Yoshihiko Kikuchi


Yoshihiko Kikuchi has been a general authority of The Church of Jesus Christ of Latter-day Saints since 1977, and was the first native Asian to be called as a general authority of the LDS Church.
Kikuchi was born on the island of Hokaido. His father served in the military and was killed by American bombing. Kikuchi joined the LDS Church in the late 1950s.
As a young man Kikuchi served as a building missionary for the LDS Church.
After completing his education, he worked for a cookware firm. Later, he worked as the national sales manager for an international company, and eventually operated his own export import company.

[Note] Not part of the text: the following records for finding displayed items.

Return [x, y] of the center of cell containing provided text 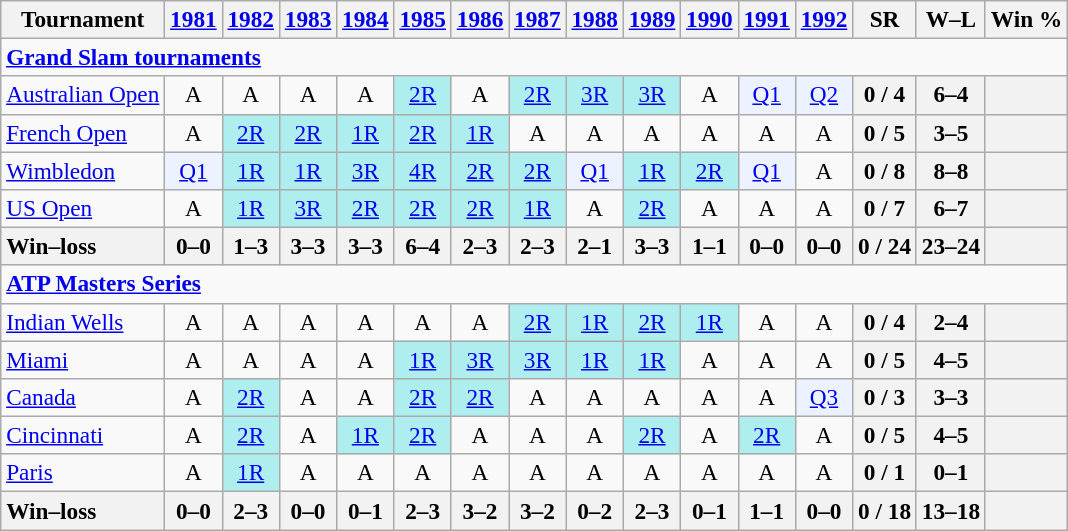
Canada [83, 397]
Paris [83, 473]
4R [422, 170]
8–8 [950, 170]
US Open [83, 208]
0 / 24 [885, 246]
3–5 [950, 133]
Miami [83, 359]
1986 [480, 19]
1983 [308, 19]
1981 [194, 19]
1987 [538, 19]
Grand Slam tournaments [534, 57]
0 / 8 [885, 170]
Cincinnati [83, 435]
2–1 [594, 246]
SR [885, 19]
Indian Wells [83, 322]
Win % [1026, 19]
1989 [652, 19]
0 / 7 [885, 208]
1–3 [250, 246]
1988 [594, 19]
Q2 [824, 95]
Wimbledon [83, 170]
Australian Open [83, 95]
1984 [366, 19]
1992 [824, 19]
0 / 18 [885, 510]
0 / 1 [885, 473]
6–7 [950, 208]
W–L [950, 19]
0 / 3 [885, 397]
23–24 [950, 246]
13–18 [950, 510]
0–2 [594, 510]
1990 [710, 19]
1985 [422, 19]
1982 [250, 19]
Q3 [824, 397]
2–4 [950, 322]
ATP Masters Series [534, 284]
1991 [766, 19]
French Open [83, 133]
Tournament [83, 19]
For the text-containing cell, return its midpoint in [x, y] coordinate format. 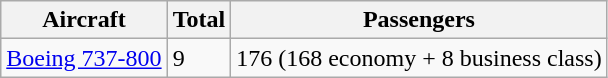
Boeing 737-800 [84, 58]
Passengers [420, 20]
176 (168 economy + 8 business class) [420, 58]
9 [199, 58]
Aircraft [84, 20]
Total [199, 20]
Return the (x, y) coordinate for the center point of the cell that contains the specified text.  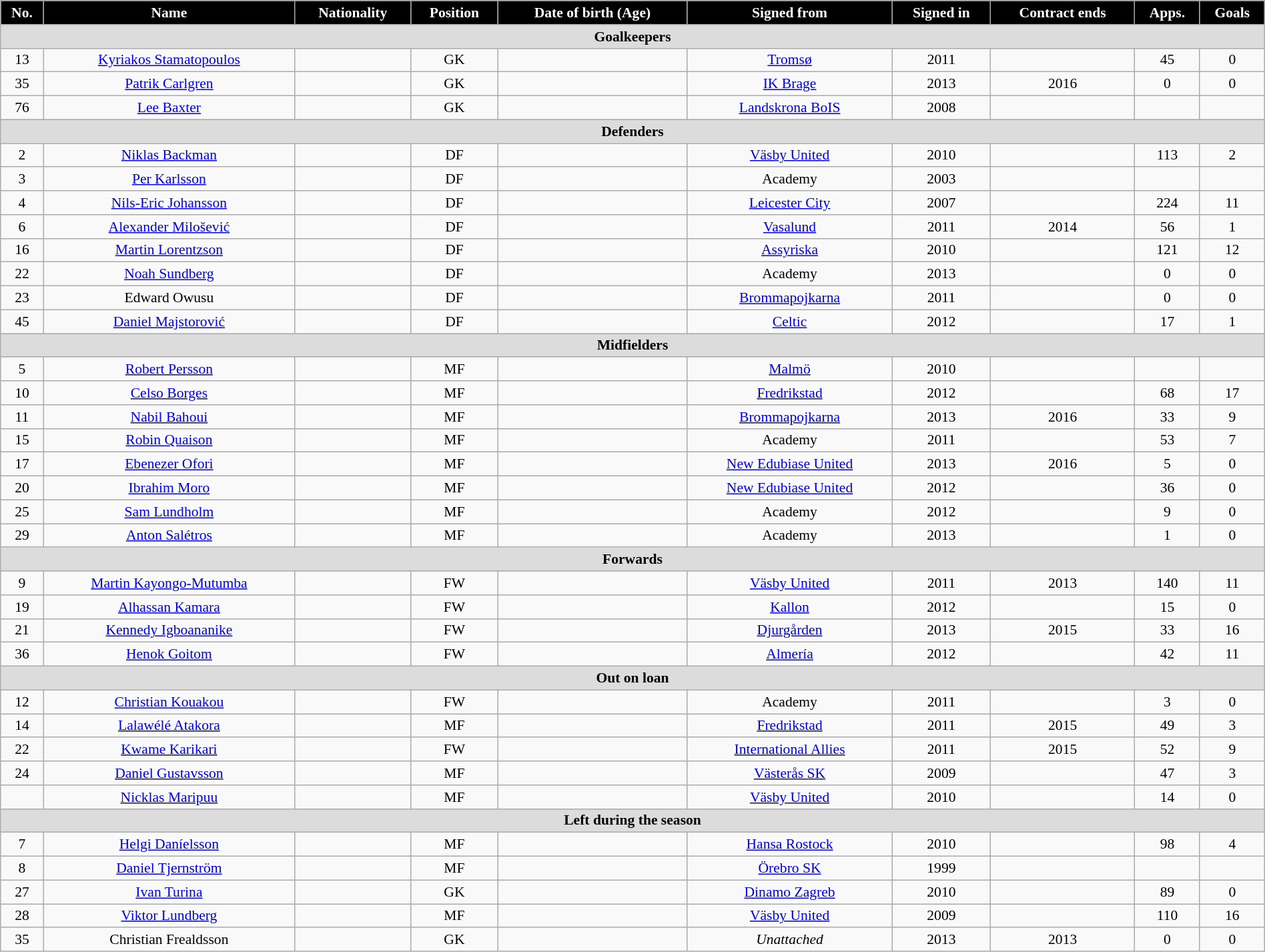
Alexander Milošević (169, 227)
Niklas Backman (169, 155)
Forwards (632, 560)
42 (1168, 655)
Anton Salétros (169, 536)
Robert Persson (169, 370)
19 (22, 607)
29 (22, 536)
Hansa Rostock (790, 845)
Viktor Lundberg (169, 916)
Daniel Majstorović (169, 322)
53 (1168, 440)
Ivan Turina (169, 892)
Helgi Daníelsson (169, 845)
Position (454, 13)
10 (22, 393)
2007 (941, 203)
Edward Owusu (169, 298)
Nabil Bahoui (169, 417)
Landskrona BoIS (790, 108)
56 (1168, 227)
Kwame Karikari (169, 750)
Malmö (790, 370)
Tromsø (790, 60)
Örebro SK (790, 869)
Celtic (790, 322)
Lee Baxter (169, 108)
Martin Kayongo-Mutumba (169, 583)
6 (22, 227)
Kennedy Igboananike (169, 630)
Unattached (790, 940)
Vasalund (790, 227)
Ebenezer Ofori (169, 464)
Nils-Eric Johansson (169, 203)
121 (1168, 250)
224 (1168, 203)
25 (22, 512)
Defenders (632, 131)
Name (169, 13)
Per Karlsson (169, 179)
2003 (941, 179)
Apps. (1168, 13)
47 (1168, 773)
Christian Frealdsson (169, 940)
2008 (941, 108)
1999 (941, 869)
21 (22, 630)
13 (22, 60)
23 (22, 298)
Henok Goitom (169, 655)
Goalkeepers (632, 37)
Goals (1232, 13)
68 (1168, 393)
Daniel Gustavsson (169, 773)
Patrik Carlgren (169, 84)
Out on loan (632, 679)
89 (1168, 892)
49 (1168, 726)
28 (22, 916)
Leicester City (790, 203)
Lalawélé Atakora (169, 726)
IK Brage (790, 84)
Celso Borges (169, 393)
110 (1168, 916)
Nicklas Maripuu (169, 797)
Martin Lorentzson (169, 250)
Djurgården (790, 630)
Signed from (790, 13)
Västerås SK (790, 773)
Assyriska (790, 250)
Noah Sundberg (169, 274)
Ibrahim Moro (169, 488)
Dinamo Zagreb (790, 892)
2014 (1063, 227)
Robin Quaison (169, 440)
Date of birth (Age) (592, 13)
113 (1168, 155)
Kyriakos Stamatopoulos (169, 60)
20 (22, 488)
8 (22, 869)
Kallon (790, 607)
Signed in (941, 13)
Alhassan Kamara (169, 607)
International Allies (790, 750)
Daniel Tjernström (169, 869)
Sam Lundholm (169, 512)
98 (1168, 845)
Nationality (353, 13)
52 (1168, 750)
140 (1168, 583)
Left during the season (632, 821)
27 (22, 892)
76 (22, 108)
Contract ends (1063, 13)
Almería (790, 655)
No. (22, 13)
Midfielders (632, 346)
Christian Kouakou (169, 702)
24 (22, 773)
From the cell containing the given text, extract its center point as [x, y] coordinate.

During this time, Kikuchi was also continuing to serve in the LDS Church, including as president of one of the church's branches in Tokyo. When the Tokyo Stake, the first formed anywhere in Asia was organized, Kikuchi was called as first counselor in the stake presidency.. He was later called as the president of the Tokyo Stake. In 1977, Kikuchi was called into full-time church service as a general authority. He became a seventy and member of the First Quorum of the Seventy at the church's October 1977 general conference.
After becoming a general authority, Kikuchi was assigned to preside over the affairs of the church in Japan. As area supervisor from 1978 to 1982, Kikuchi promoted rapid proselytizing of local adult converts, especially through baptism, and published graphs in the official Area News that tracked and compared the number of baptisms in each mission. However, as scholar Jiro Numano has noted, these "hasty baptisms" had negative effects on the church, which encountered difficulty integrating large numbers of newly-baptized converts unschooled in doctrine and practice, and on missionaries, who had to deal with apparently contradictory directions from different church leaders about how and whom to baptize.
From 1987 to 1989, Kikuchi served as president of the church's Hawaii Honolulu Mission. In 1987, Kikuchi was a keynote speaker at the first major African-American family history conference sponsored by the LDS Church. From 1994 to 1997, he served as president of the Tokyo Japan Temple. On October 1, 2011, Kikuchi was released from the First Quorum of the Seventy and designated as an emeritus general authority.
Kikuchi has been married to Toshiko Koshiya since 1964 and they are the parents of four children.